Thursday, March 28, AD 2024 3:45am

Ash Wednesday: God Wills It!

Lent is a time for confronting evil, especially the evil within us.  Today is Ash Wednesday.  The origins of the use of ashes on Ash Wednesday is lost in the mists of Church history.  The first pope to mention Ash Wednesday, although the custom was very old by his time, was Pope Urban II.  At the Council of Clermont in 1095, the same Council at which the Pope issued his world altering call for the First Crusade, the Council handed down this decree (among others):  10-11. No layman shall eat meat after the imposition of ashes on Ash Wednesday until Easter. No cleric shall eat meat from Quinquagesima Sunday until Easter.

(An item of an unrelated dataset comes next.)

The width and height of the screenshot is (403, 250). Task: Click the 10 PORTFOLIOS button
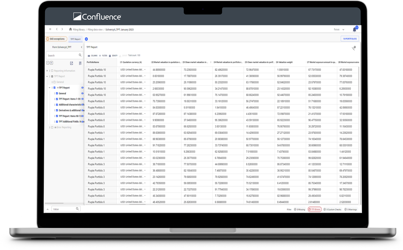(x=350, y=38)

That the first pope to mention Ash Wednesday was the same pope who launched the First Crusade is very appropriate.  Although even many Catholics may not realize this today, from first to last the Crusades were a penitential rite for the remission of sins.  One of the foremost modern historian of the Crusades, Thomas Madden, notes this:

During the past two decades, computer-assisted charter studies have demolished that contrivance. Scholars have discovered that crusading knights were generally wealthy men with plenty of their own land in Europe. Nevertheless, they willingly gave up everything to undertake the holy mission. Crusading was not cheap. Even wealthy lords could easily impoverish themselves and their families by joining a Crusade. They did so not because they expected material wealth (which many of them had already) but because they hoped to store up treasure where rust and moth could not corrupt. They were keenly aware of their sinfulness and eager to undertake the hardships of the Crusade as a penitential act of charity and love. Europe is littered with thousands of medieval charters attesting to these sentiments, charters in which these men still speak to us today if we will listen. Of course, they were not opposed to capturing booty if it could be had. But the truth is that the Crusades were notoriously bad for plunder. A few people got rich, but the vast majority returned with nothing.

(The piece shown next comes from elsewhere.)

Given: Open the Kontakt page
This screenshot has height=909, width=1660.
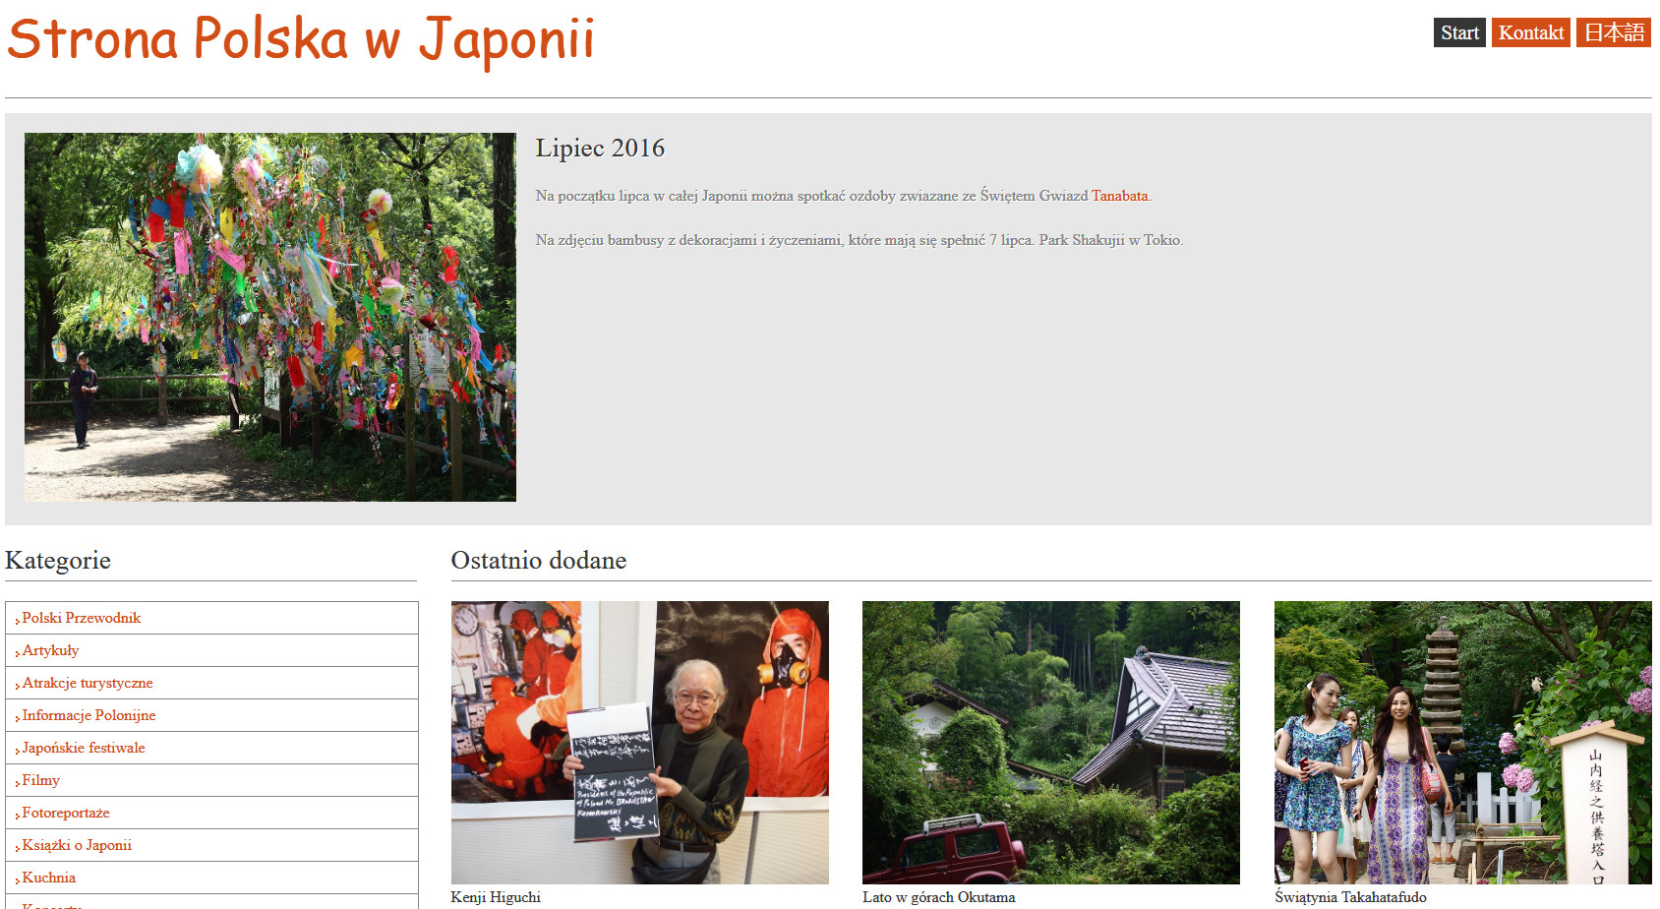Looking at the screenshot, I should tap(1530, 32).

Pope Urban II was clear on this point in calling for the first Crusades when he reminded the chivalry of Europe of their manifold sins and called them to repentance through the Crusade:

What are we saying? Listen and learn! You, girt about with the badge of knighthood, are arrogant with great pride; you rage against your brothers and cut each other in pieces. This is not the (true) soldiery of Christ which rends asunder the sheepfold of the Redeemer. The Holy Church has reserved a soldiery for herself to help her people, but you debase her wickedly to her hurt. Let us confess the truth, whose heralds we ought to be; truly, you are not holding to the way which leads to life. You, the oppressers of children, plunderers of widows; you, guilty of homicide, of sacrilege, robbers of another’s rights; you who await the pay of thieves for the shedding of Christian blood — as vultures smell fetid corpses, so do you sense battles from afar and rush to them eagerly. Verily, this is the worst way, for it is utterly removed from God! if, forsooth, you wish to be mindful of your souls, either lay down the girdle of such knighthood, or advance boldly, as knights of Christ, and rush as quickly as you can to the defence of the Eastern Church. For she it is from whom the joys of your whole salvation have come forth, who poured into your mouths the milk of divine wisdom, who set before you the holy teachings of the Gospels. We say this, brethren, that you may restrain your murderous hands from the destruction of your brothers, and in behalf of your relatives in the faith oppose yourselves to the Gentiles. Under Jesus Christ, our Leader, may you struggle for your Jerusalem, in Christian battleline, most invincible line, even more successfully than did the sons of Jacob of old – struggle, that you may assail and drive out the Turks, more execrable than the Jebusites, who are in this land, and may you deem it a beautiful thing to die for Christ in that city in which He died for us. But if it befall you to die this side of it, be sure that to have died on the way is of equal value, if Christ shall find you in His army. God pays with the same shilling, whether at the first or eleventh hour.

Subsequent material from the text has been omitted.